Apparel and accessory designer and retailer Guess? (NYSE:GES) has been on a wild ride for the past couple of years as weakness in North American merchandising and operating performance, not to mention macroeonomic weakness in Europe, squared off with lucrative licensing income and the growth potential of an ongoing expansion into Asia. While Guess shares look set to jump on very encouraging fiscal second quarter earnings, the level of competition in apparel retailing in North America, Europe, and Asia makes it difficult to have a lot of confidence in the long-term outlook.
 
Unexpected Improvements Boost Q2
The fiscal second quarter wasn't one of dramatic net positives for Guess, but rather results that were “less bad” than feared. Given the ongoing challenges in youth retailing in the U.S., as seen at American Eagle (NYSE:AEO) and Abercrombie & Fitch (NYSE:ANF), and the ongoing difficulties in Europe, the improvements at Guess were certainly welcome.
 
Revenue rose less than 1% as reported and actually declined more than 1% on a constant currency basis, but that was good for a small beat relative to the Street. North American retail stores were up a on a reported basis, though comps were down about 2%. Relative to the reports seen to date from youth-oriented retailers, though, that's a strong performance and it's certainly an improvement from the negative 10% comp in the first quarter. Europe and Asia were both soft, though, with constant currency revenue declines between 3% and 4%. 
 
Margin performance is looking better. Although gross margin did decline more than a half-point, that was not bad relative to the company's decision to compete more aggressively on price in North America. Operating income rose almost 17% on an adjusted basis, with operating margin up 150bp, with a 10% boost in lucrative licensing earnings.
 
Is It Assortment, Or Is It Price?
Guess management was a little vague on the conference call about the drivers underlying the better than expected comp performance in North America. It sounds like a better merchandise assortment played a meaningful role, particularly in denim, but it also sounded to me as though the company has gotten more aggressive on pricing and promotion. Assuming that retail traffic is down so much because of thinner teen/youth wallets, it makes sense to shift the assortment to lower-priced merchandise. Even with all of that said, though, I find the company's 5% inventory growth to be a little concerning, as many other teen retailers have kept tight control of their inventory growth relative to sales growth.
 
Will Expansion Into Asia Deliver What Bulls Hope?

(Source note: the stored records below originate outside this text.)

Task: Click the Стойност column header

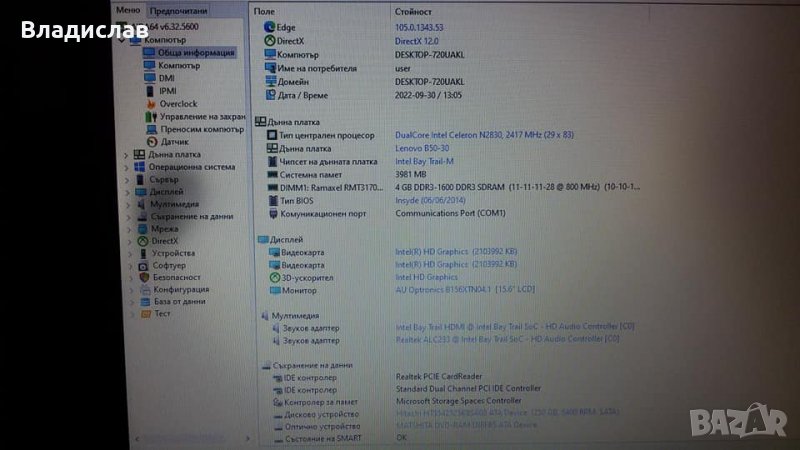Action: pyautogui.click(x=414, y=11)
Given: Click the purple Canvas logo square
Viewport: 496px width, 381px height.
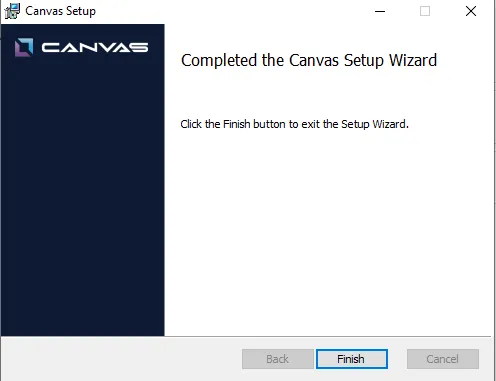Looking at the screenshot, I should [24, 47].
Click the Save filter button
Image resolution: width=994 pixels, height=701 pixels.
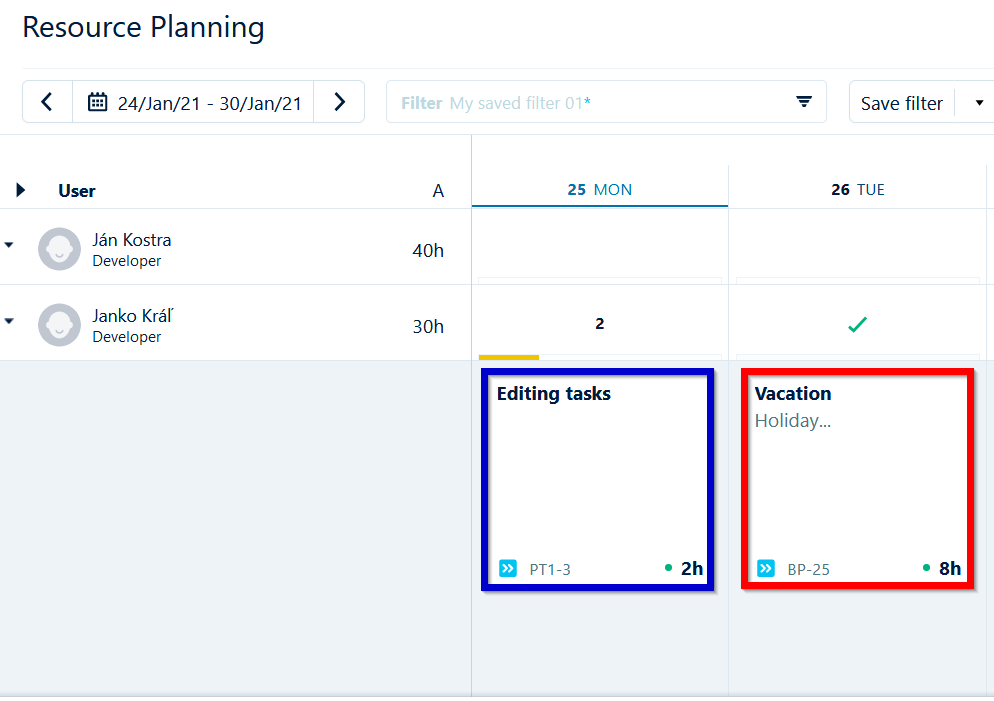point(901,103)
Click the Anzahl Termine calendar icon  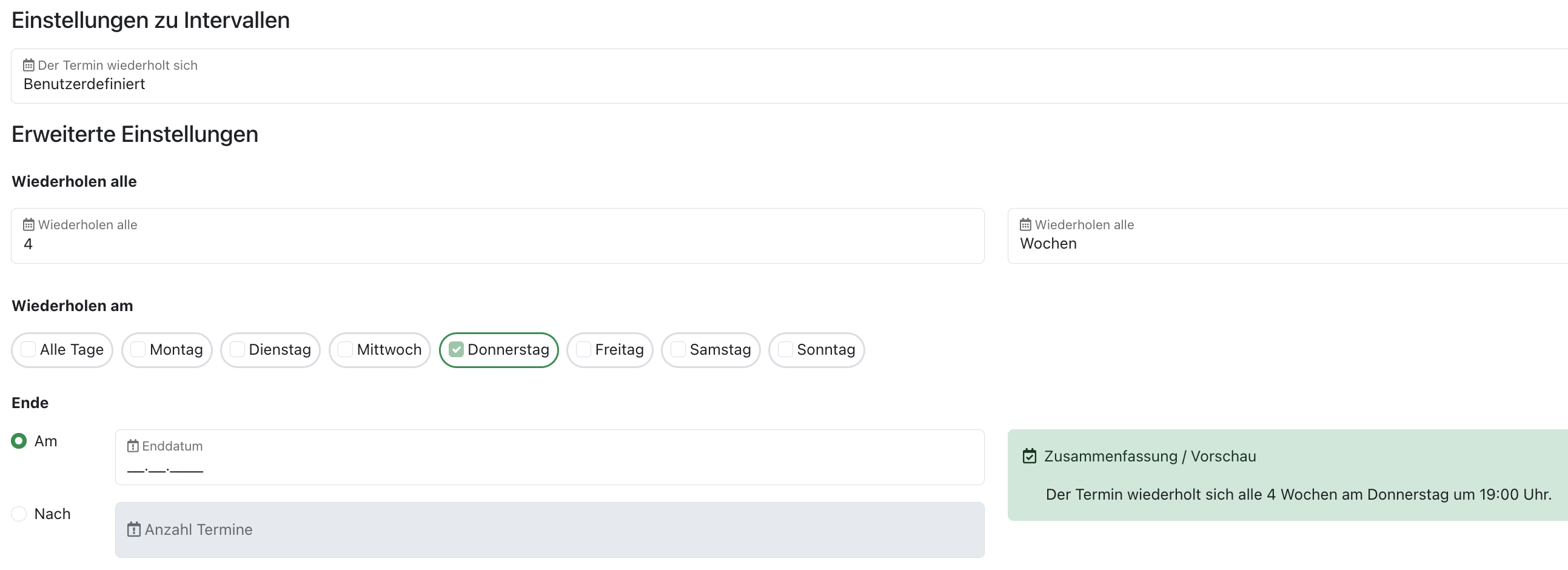tap(134, 530)
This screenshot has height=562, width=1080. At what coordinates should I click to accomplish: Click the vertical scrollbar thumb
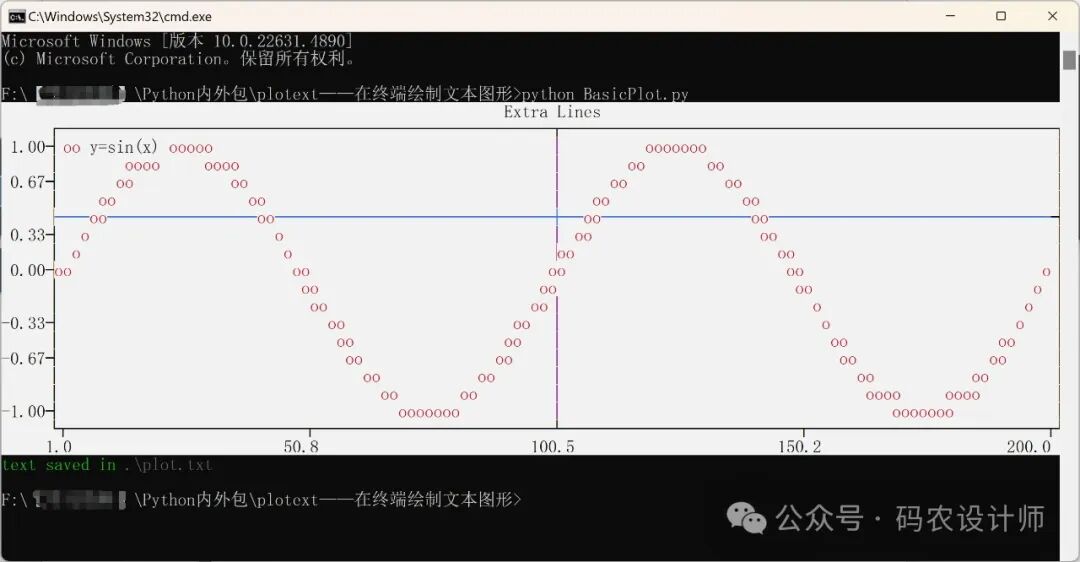[x=1069, y=60]
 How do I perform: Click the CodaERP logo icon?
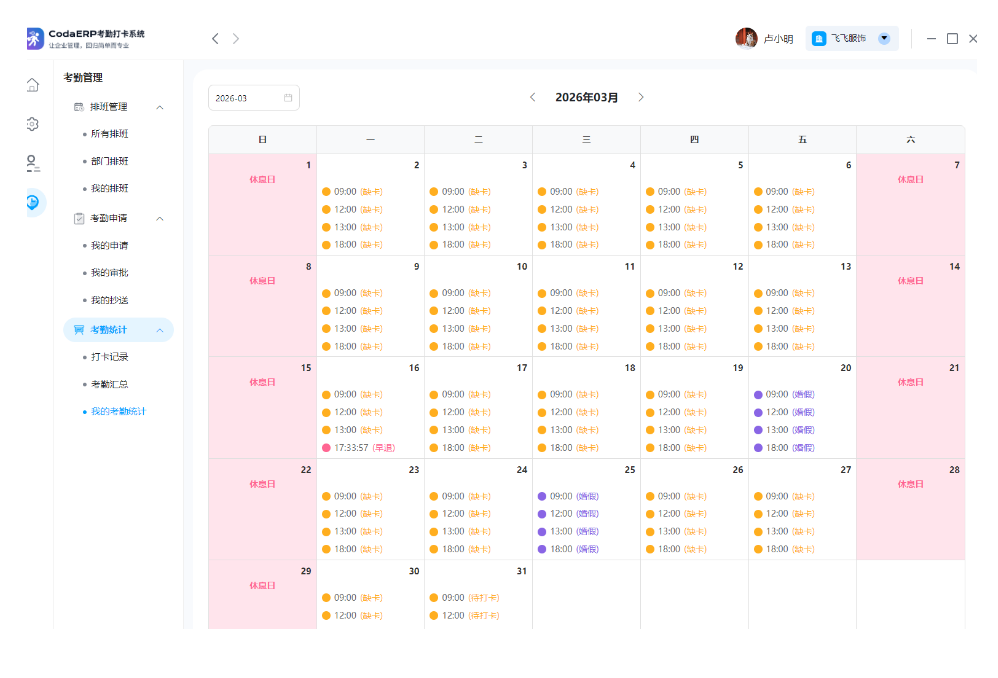pyautogui.click(x=35, y=38)
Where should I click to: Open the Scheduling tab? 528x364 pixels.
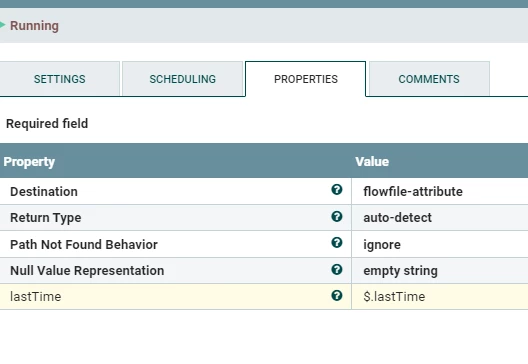click(183, 79)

One of the consistent bull arguments for Guess, apart from reversing the negative comp trends in North America and the negative trends in gross and operating margins, is that expansion into Asia will improve growth prospects. It's not a difficult argument to make, as the swelling ranks of China's and India's middle class suggest huge potential demand for apparel.
 
If only it were that simple, though. Retailing in India is complicated by excessive regulation and extreme logistical challenges. China is less problematic from those perspectives, but with everyone from Gap (NYSE:GPS) to Fast Retailing to Hennes & Mauritz aiming for a piece of the Chinese apparel retailing pie, it's a crowded trade. Although I don't argue with the idea that baseline demand will be stronger in China than in North America or Western Europe, I have my doubts as to Guess's ability to stand out from the ground and earn effective margins here.
 
The Bottom Line
I'm ambivalent about Guess at today's post-earnings price. While it's definitely encouraging to see margins and North American comps improving, it's important to note that that was already part of most analysts' expectations for the company. Although Guess does offer some upside from its own self-improvement initiatives and offers a less North American-dependent business model, there are too many bargains in retailing today for me to be all that fond of Guess after this big earnings-related jump.
 
Disclosure – At the time of writing, the author did not own shares of any company mentioned in this article.